* [DATA FOR THIS TASK]:

-=-=-=-=-

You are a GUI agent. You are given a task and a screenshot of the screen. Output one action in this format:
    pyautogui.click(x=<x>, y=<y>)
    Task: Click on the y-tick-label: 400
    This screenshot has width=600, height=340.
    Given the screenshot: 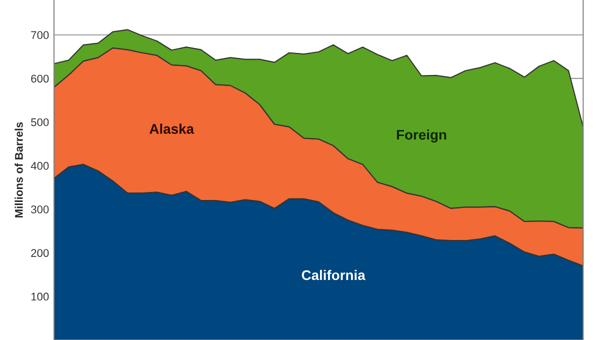 What is the action you would take?
    pyautogui.click(x=40, y=166)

-=-=-=-=-

* [WORK REQUIRED]: Copy the data word for word, from its first line through the line that contains "This screenshot has", including both of those lines.

* [RESPONSE BOX]:
You are a GUI agent. You are given a task and a screenshot of the screen. Output one action in this format:
    pyautogui.click(x=<x>, y=<y>)
    Task: Click on the y-tick-label: 400
    This screenshot has width=600, height=340.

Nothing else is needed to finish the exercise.